The New York Times reported on the latest Senate Democrat strategy meeting that took place in Baltimore this past week. Among the issues on the table was the Iran issue, namely potential sanctions to be voted on in the form of the beleaguered Kirk-Menendez bill.
According to one of the senators and another person who was present, the president urged lawmakers to stop pursuing sanctions, saying such a move would undermine his authority and could derail the talks. Mr. Obama also said that such a provocative action could lead international observers to blame the Americans, rather than the Iranians, if the talks collapsed before the June 30 deadline.
The president said he understood the pressures that senators face from donors and others, but he urged the lawmakers to take the long view rather than make a move for short-term political gain, according to the senator. Mr. Menendez, who was seated at a table in front of the podium, stood up and said he took “personal offense.”
The Republican Jewish Coalition (RJC) was quick to assert that the Jewishness of “donors and others” was inferred in Obama’s statement. While Religion Dispatches disagreed, they also pointed out, “…it does look as though Menendez received more ‘pro-Israel’ money than all but 2 Senators between 2006 and 2014. Number one on that list, incidentally, is his co-sponsor on the current Iran sanctions bill, Mark Kirk.”

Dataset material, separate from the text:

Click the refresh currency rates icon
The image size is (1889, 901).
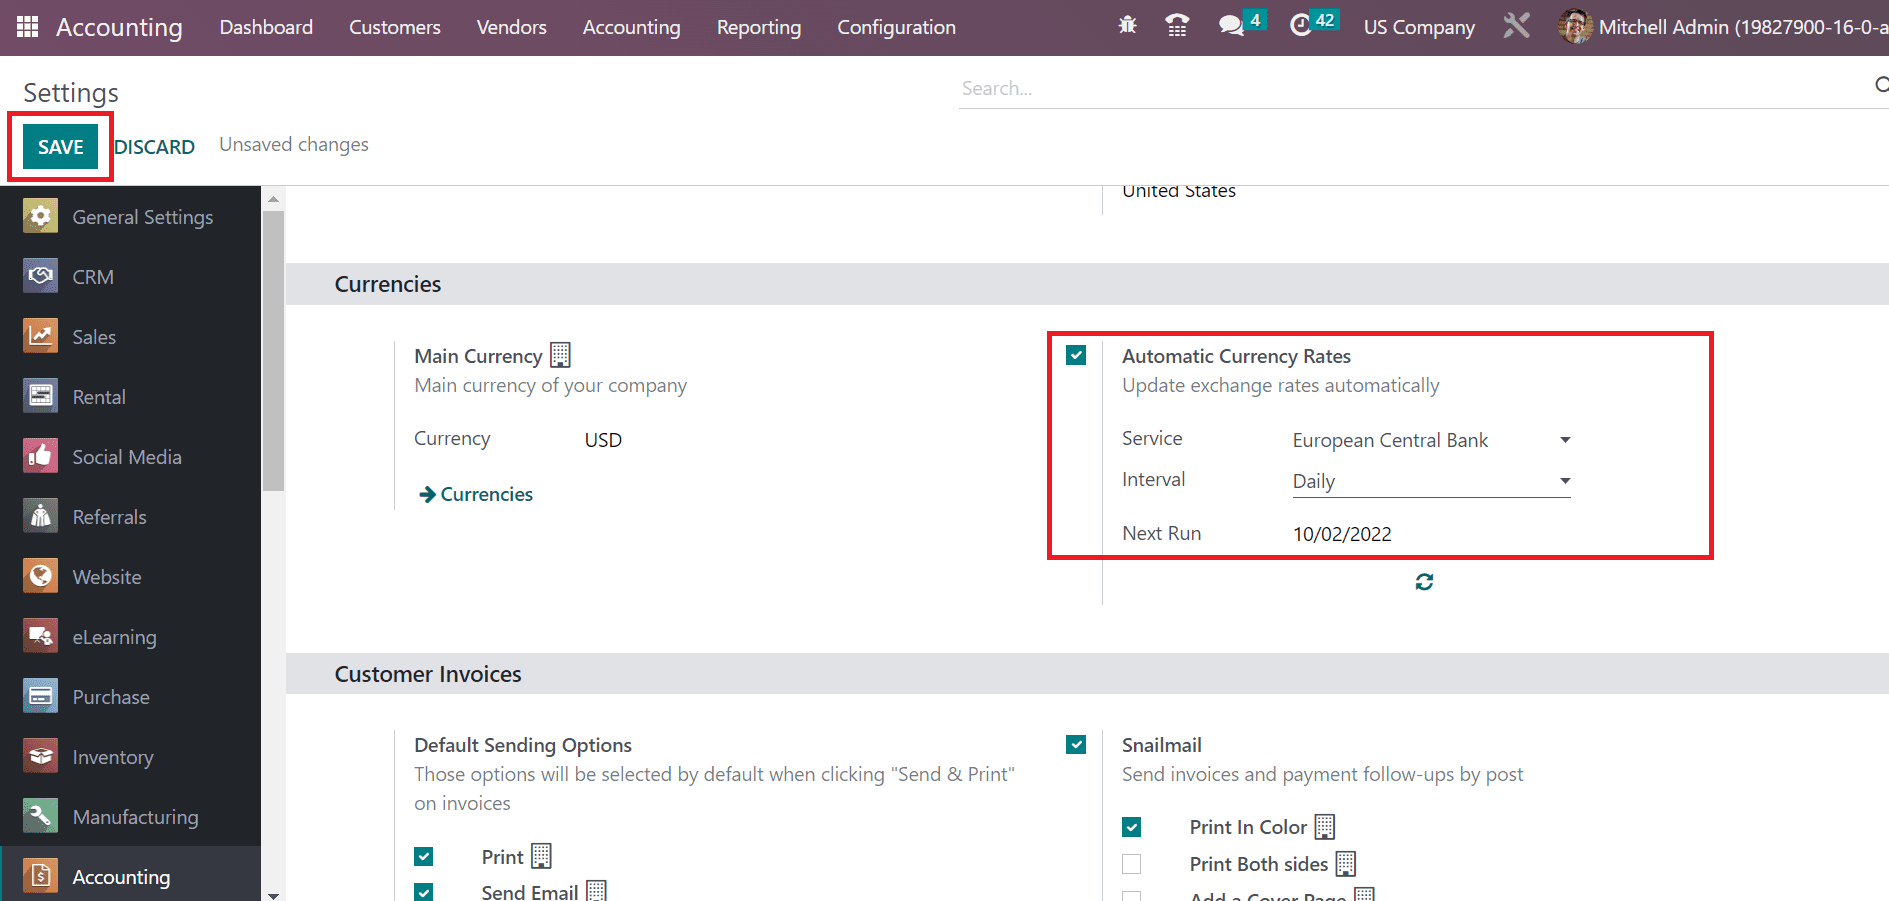pos(1424,582)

The Kirk-Menendez bill has been battered around Capitol Hill for nearly a year. In a recent CNN report, Kirk went on record citing their need for American Israeli Public Affairs Committee (AIPAC), the largest pro-Israel lobbying group in D.C., to support their efforts to get the bill passed and an inevitable Presidential veto overridden. In light of the strong relationship between AIPAC, Kirk and Menendez, perhaps the Jewish Press was right in their observation: “‘Neocon’ used to be the code word for Jews, now it appears to be ‘donors,’ at least when used by certain politicians, including U.S. President Barack Obama.”